# YOUR INSTRUCTIONS
All entries should be copied exactly; the pictures stay out.
DATA EXTRACT section start
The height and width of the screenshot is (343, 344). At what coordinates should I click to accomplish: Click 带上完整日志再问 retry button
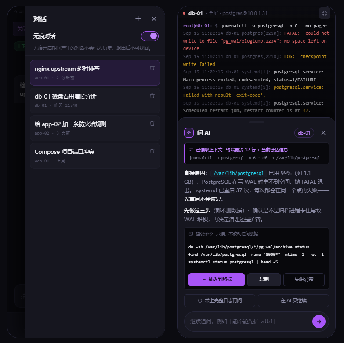(x=220, y=300)
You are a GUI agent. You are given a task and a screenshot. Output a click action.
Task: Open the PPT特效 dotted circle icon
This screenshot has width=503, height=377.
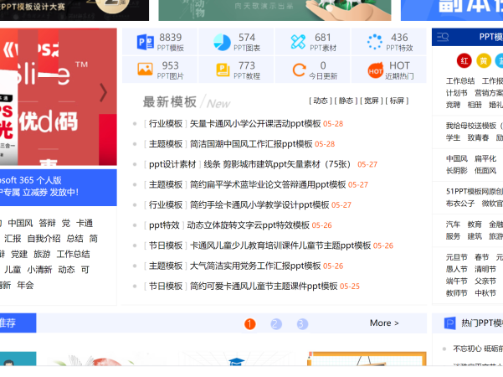(x=375, y=43)
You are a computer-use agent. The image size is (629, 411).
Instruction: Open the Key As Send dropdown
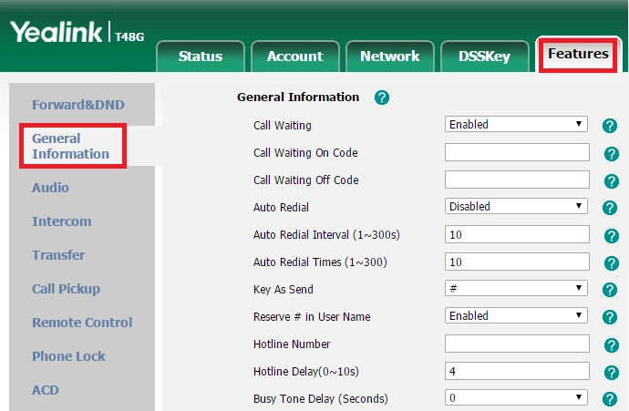[516, 289]
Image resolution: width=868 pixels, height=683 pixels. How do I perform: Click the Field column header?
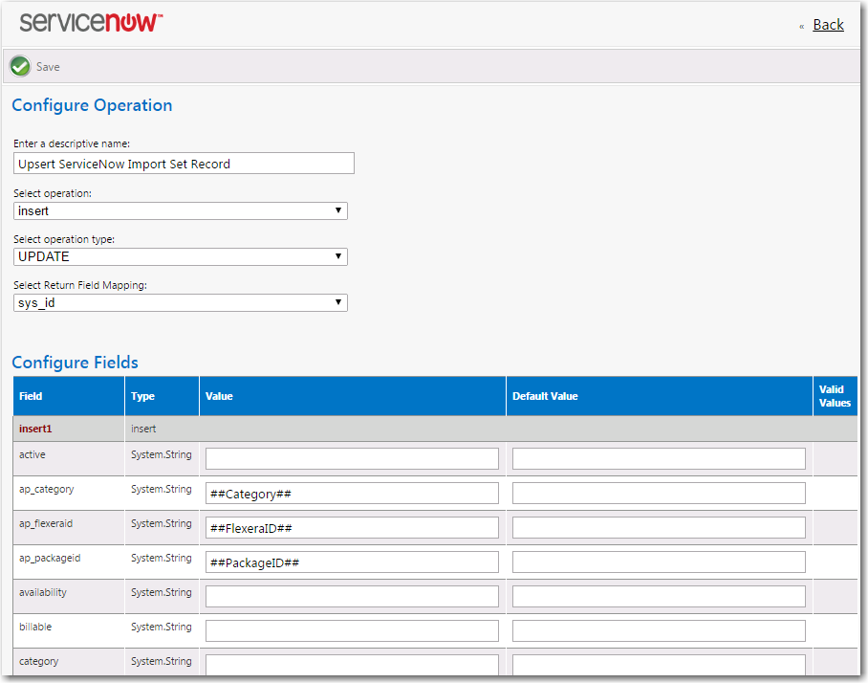[x=32, y=396]
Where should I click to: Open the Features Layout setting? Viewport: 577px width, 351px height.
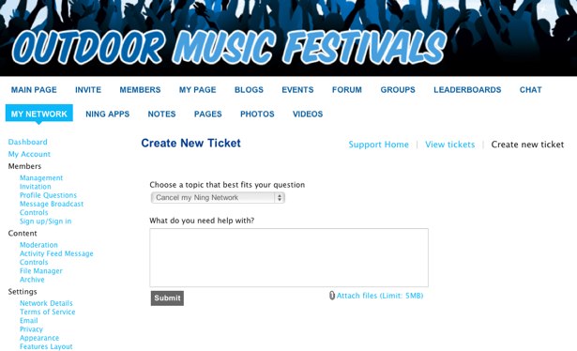click(46, 346)
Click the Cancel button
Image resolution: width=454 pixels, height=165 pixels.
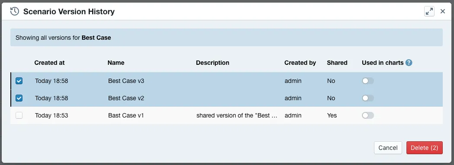click(388, 148)
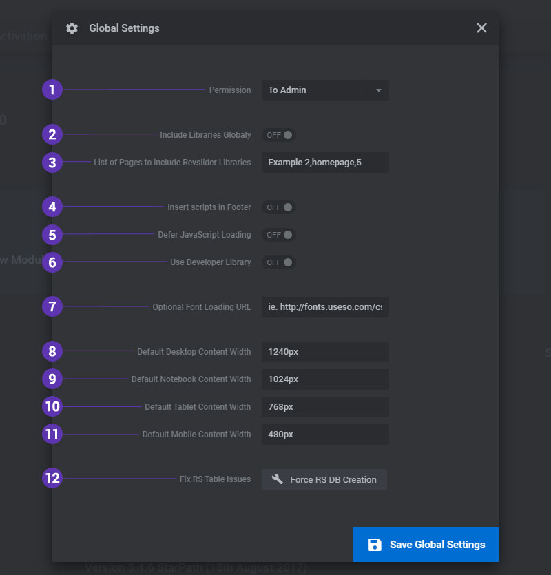Click the Default Tablet Content Width field
This screenshot has height=575, width=551.
point(324,406)
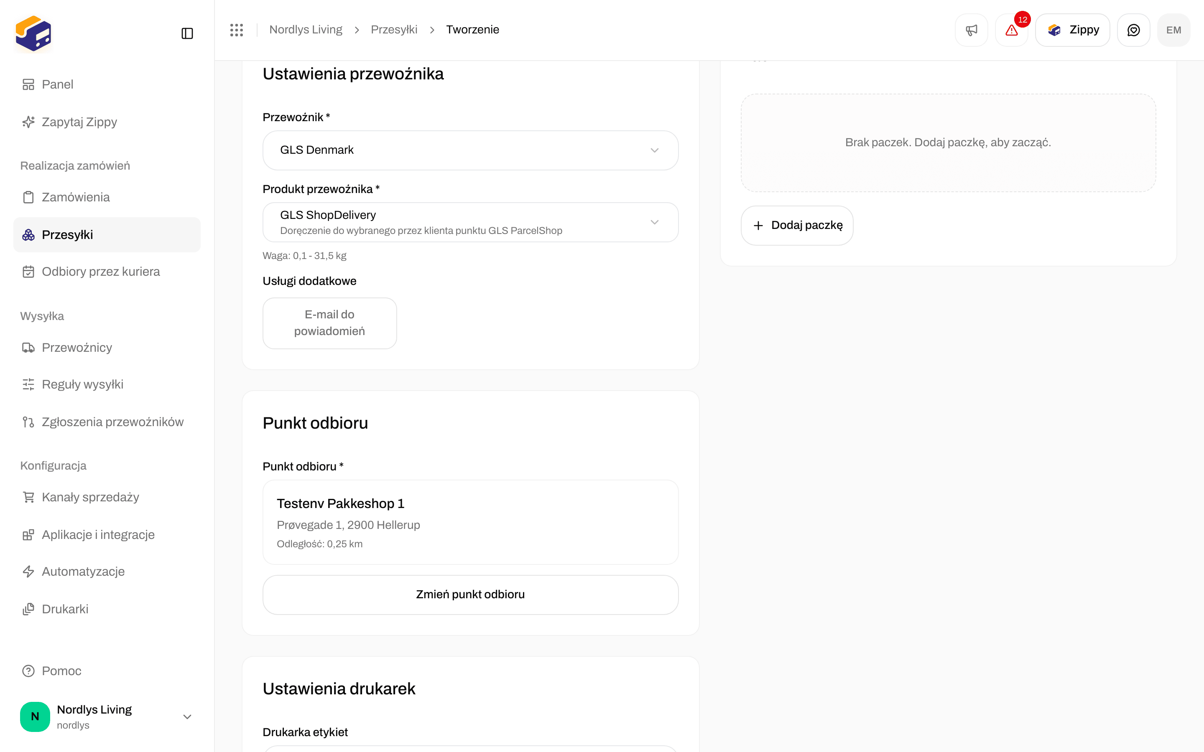Open the announcements megaphone icon
The height and width of the screenshot is (752, 1204).
coord(971,30)
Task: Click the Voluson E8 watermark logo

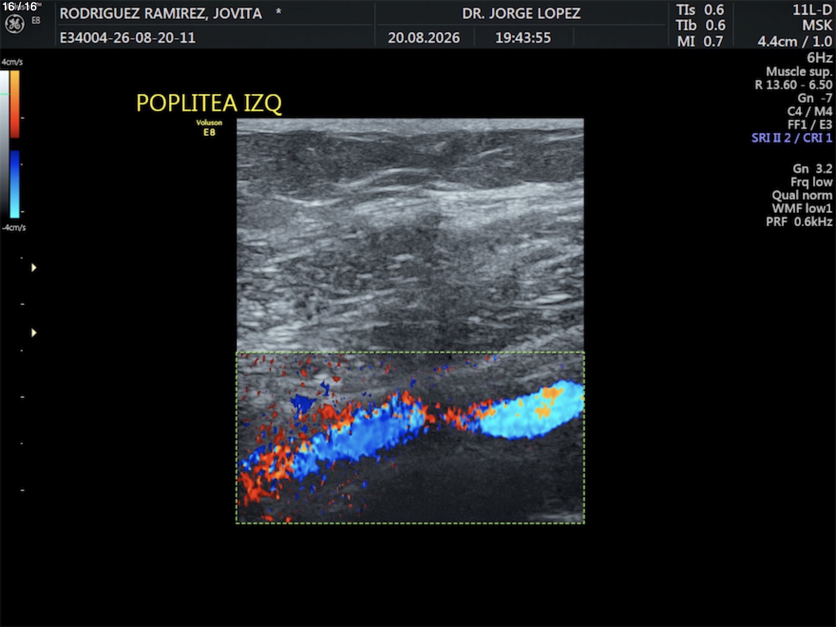Action: coord(209,127)
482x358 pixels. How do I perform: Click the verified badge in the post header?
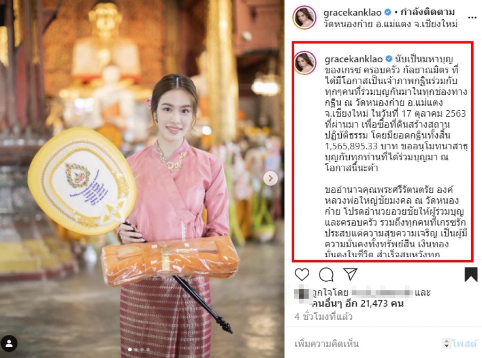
DATA EXTRACT section end
# THE ANSWER
The height and width of the screenshot is (343, 344). At what coordinates should I click to accomplish: Click 带上完整日志再问 retry button
(x=220, y=300)
You are a GUI agent. You are given a task and a screenshot. Output a click action.
Task: Open the PPT特效 dotted circle icon
This screenshot has width=503, height=377.
(x=375, y=43)
You are a computer-use agent. The image size is (629, 411).
Instruction: Open the Key As Send dropdown
[516, 289]
Image resolution: width=868 pixels, height=683 pixels. How do I perform: Click the Field column header?
[x=32, y=396]
Where should I click to: Open the Features Layout setting? Viewport: 577px width, 351px height.
click(46, 346)
Click the Cancel button
Image resolution: width=454 pixels, height=165 pixels.
click(388, 148)
Click the Default Tablet Content Width field
This screenshot has height=575, width=551.
point(324,406)
Open the announcements megaphone icon
The height and width of the screenshot is (752, 1204).
coord(971,30)
Task: Click the Voluson E8 watermark logo

Action: coord(209,127)
482x358 pixels. How do I perform: Click the verified badge in the post header?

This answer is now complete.